Monday, April 23, 2012

Dan Joachim Sentenced for Receiving Materials Depicting the Sexual Exploitation of Minors and Health Care Fraud


NEW ORLEANS—Dan Joachim, M.D., age 52, a resident of Metairie, Louisiana, was sentenced today to serve six years in prison before U.S. District Judge Martin L.C. Feldman after previously pleading guilty as charged to receiving materials involving the sexual exploitation of minors and health care fraud, announced U.S. Attorney Jim Letten. Joachim was further ordered to repay $5,000 in restitution and sentenced to five years of supervised release after his term of imprisonment ends. Physicians Analytical Services Inc. (PAS) a Maryland corporation that pleaded guilty to the same count of health care fraud, was sentenced to repay $500,000 in restitution and was also placed on one year of probation.

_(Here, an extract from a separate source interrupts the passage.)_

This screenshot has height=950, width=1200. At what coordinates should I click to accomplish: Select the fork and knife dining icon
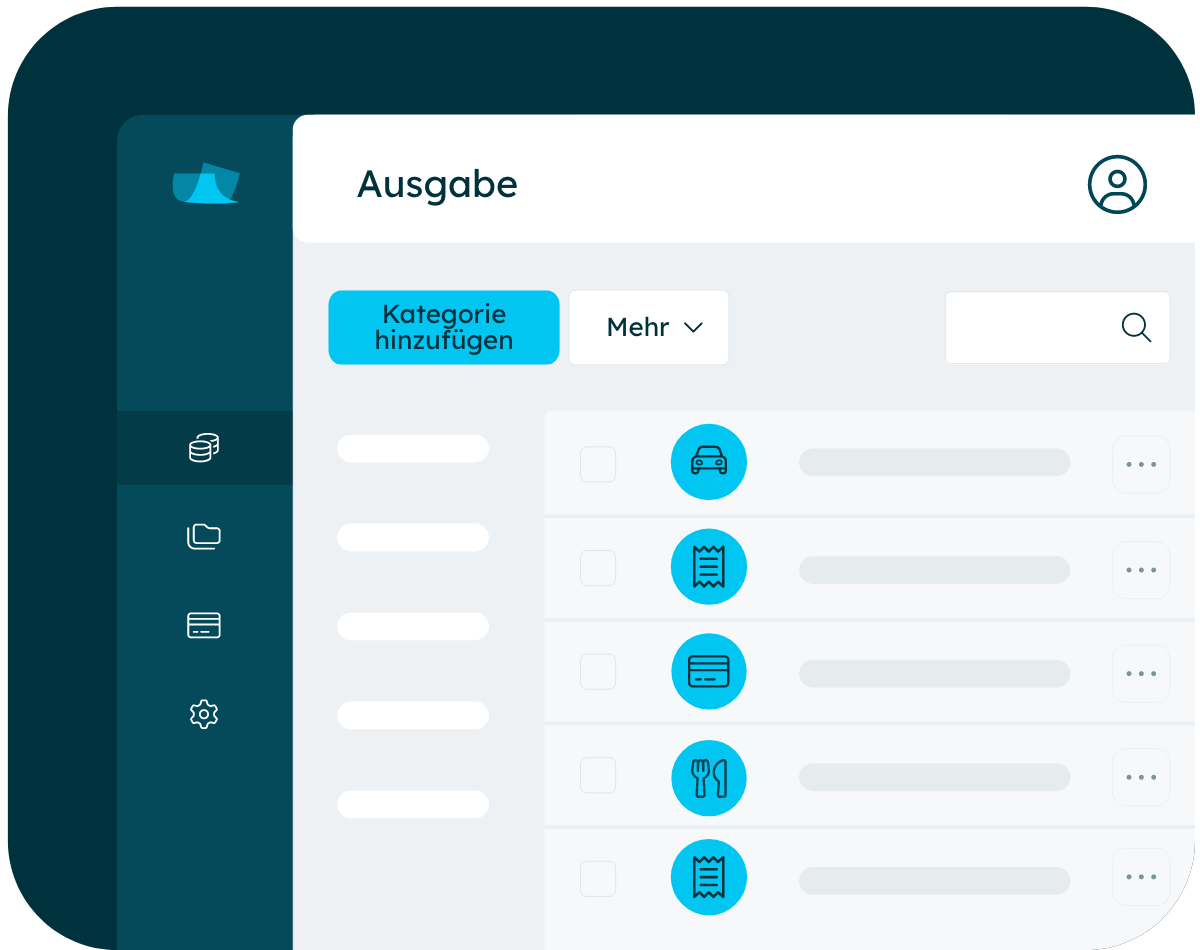[x=709, y=777]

According to court documents, Joachim used multiple computers connected to the Internet to search for and download images of child pornography on a variety of websites. A forensic search of one such computer revealed that Joachim downloaded from the Internet and stored approximately 152 images and five videos of children as young as six months old being forced to engage in a variety of sexual activity with adults and animals. Joachim organized the images in folders he created on his computer.

Additionally, beginning in or about 2004, and continuing until in or about April 2010, Joachim worked as the Medical Director of a Maryland company called Intra-Op Monitoring Services Inc. (IOM). IOM employed physicians to remotely monitor, through the use of an Internet connection, neurophysiological surgical procedures performed at hospital and surgical suites. An IOM-employed technician, meanwhile, was present in the operating suite to communicate with the telemonitoring physician. For the telemonitoring of a surgery to be legitimately billed, the in-suite technician had to be in contact with a physician, and the physician had to be available in real time to interpret the data via the web-based interface. Further, the monitoring physician had to be able, in real time, to convey the interpretation to the technician, who could relay the information to the surgeon. In addition to his responsibilities as Medical Director, Joachim also was supposed to monitor surgeries. PAS was a wholly owned subsidiary of IOM and was responsible for billing-related matters.

PAS fraudulently billed various health care benefit programs for monitoring services that IOM-employed physicians did not provide and routinely overbilled for those monitoring services that were provided. In particular, PAS and other billing companies billed for telemonitoring services that did not occur. Often, the connection did not exist between the technician and the monitoring physician. Other times, technical difficulties prevented the physician from monitoring most, or all, of the surgery. Additionally, PAS non-physicians would log onto the monitoring software using a physician’s log-in information, including the log-in information of Joachim, and pretend to be a physician and monitor surgeries in the place of physicians.

PAS also regularly upcoded the billing by representing that surgeries were being monitored for longer periods of time than the CPT codes permitted. For example, CPT codes provided for bills to be submitted for monitoring that took place between the time at which an electrophysiologic “baseline” was established and the ”closing” of the surgery. PAS, however, would routinely bill time spent prior to the establishment of a baseline, such as introducing the patient’s history to the monitoring physician or after the closing.

When insurers denied PAS’s requests for payment, the company routinely appealed those denials. In doing so, PAS frequently claimed that the rejection of the claim was “inappropriate and unjust,” even though PAS was well aware that the claims submitted were false and fraudulent in that they represented that the surgeries had been monitored in real-time by physicians employed by IOM, when PAS well knew that the surgeries had not been so monitored.